Tem 91 anos, 88 dos quais vividos na ilha do Massa, um aglomerado de casas em pedra, de construção antiga, localizado na Rechousa, em Vila Nova de Gaia.

“A gente antes nem casa-de-banho tinha”, recorda. Fez obras profundas há mais de 50 anos e só nessa altura acrescentou água e saneamento.

Uma pequena revolução que não resolveu outros problemas, nomeadamente a falta de isolamento de portas e janelas. “Para não estar a gastar muita luz ligo o aquecedor às cinco horas. Depois já está o quarto quentinho… Meto-me na cama e pronto".

A descida da temperatura dos últimos dias não ajuda e o frio tem apertado um pouco mais. "É uma casa de pobres”, resume.

"Bolsas de pobreza energética" são problema nas grandes cidades

São situações como a de Joaquina Monteiro que o Estado que erradicar até 2050. Pelo menos, é o que está previsto na Estratégia Nacional de Longo Prazo para o Combate à Pobreza Energética. O objetivo é diminuir para 1% o número de situações em que as pessoas não conseguem manter uma temperatura adequada na habitação.

Em 2021, de acordo com um estudo publicado em dezembro pela Universidade Nova-SBE, "quase 2 em cada 10 pessoas não conseguem manter a casa aquecida e 3 em cada 10 vivem em casas com necessidade de reparação”. Há portanto um longo caminho a percorrer para resolver este conjunto de dificuldades que são sentidas sobretudo pelos "mais idosos, os menos qualificados e as pessoas desempregadas”.

Para não estar a gastar muita luz ligo o aquecedor às cinco horas.

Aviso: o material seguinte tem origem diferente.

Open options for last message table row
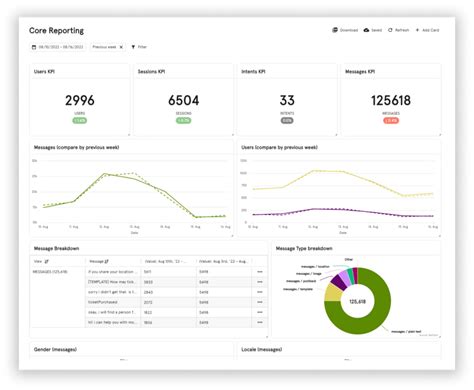This screenshot has width=474, height=390. point(260,322)
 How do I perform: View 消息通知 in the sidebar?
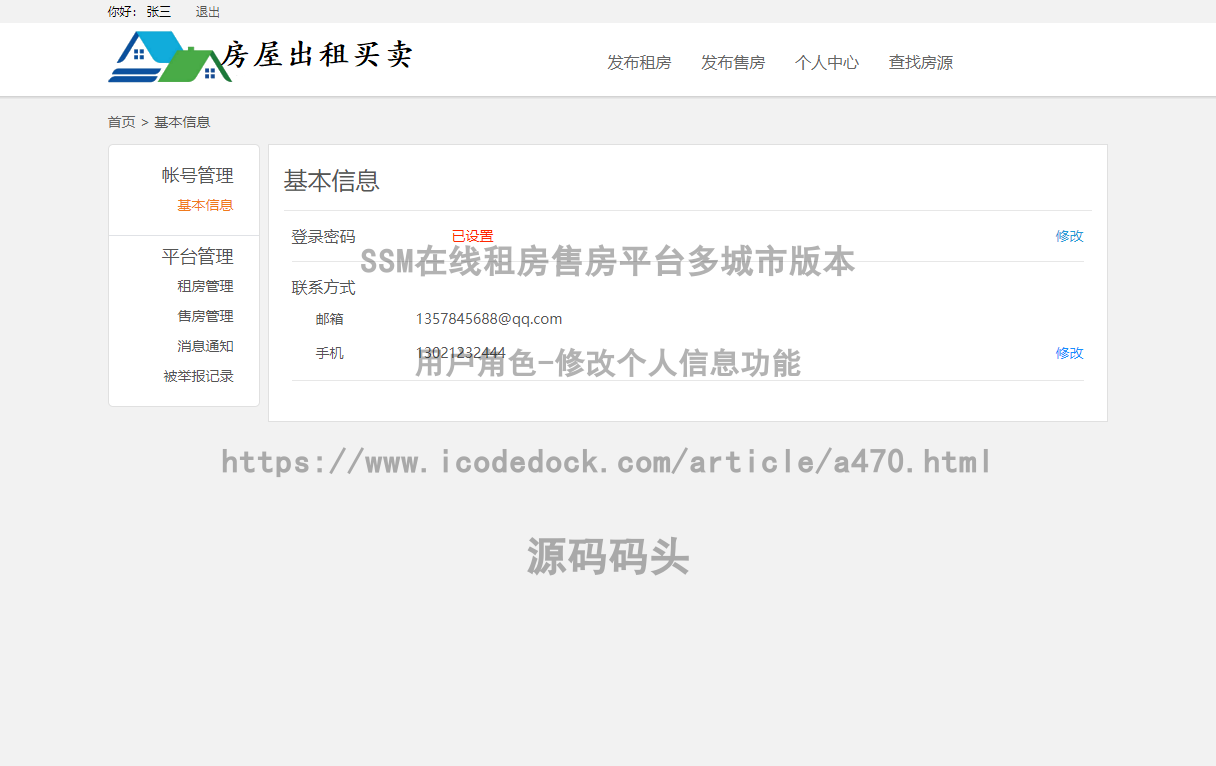(x=205, y=345)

O problema é mais grave nas regiões autónomas, mas no continente concentra-se mais na região norte. E, embora em cidades onde parque habitacional é mais recente, como Vila Nova de Gaia, os índices médios sejam tendencialmente mais baixos, é comum a existência de "bolsas de pobreza energética”, refere o estudo da Nova-SBE.

Telhado a cair e desumidificadores sempre a trabalhar

A ilha do Massa, onde vive uma dezena de pessoas, assenta como uma luva neste diagnóstico. Entra-se por um portão comum, à face da rua da Serpente. De um lado e do outro as casas encavalitam-se, cada uma com a sua forma e feitio. A habitação de Joaquina Monteiro é logo das primeiras. Em frente à nonagenária reside João Silva, de 40 anos, com a companheira e dois enteados.

Os quinze anos que passou como emigrante na Suíça ensinaram-lhe que em Portugal existe, por regra, um maior desconforto térmico nas habitações, provocado pelo frio.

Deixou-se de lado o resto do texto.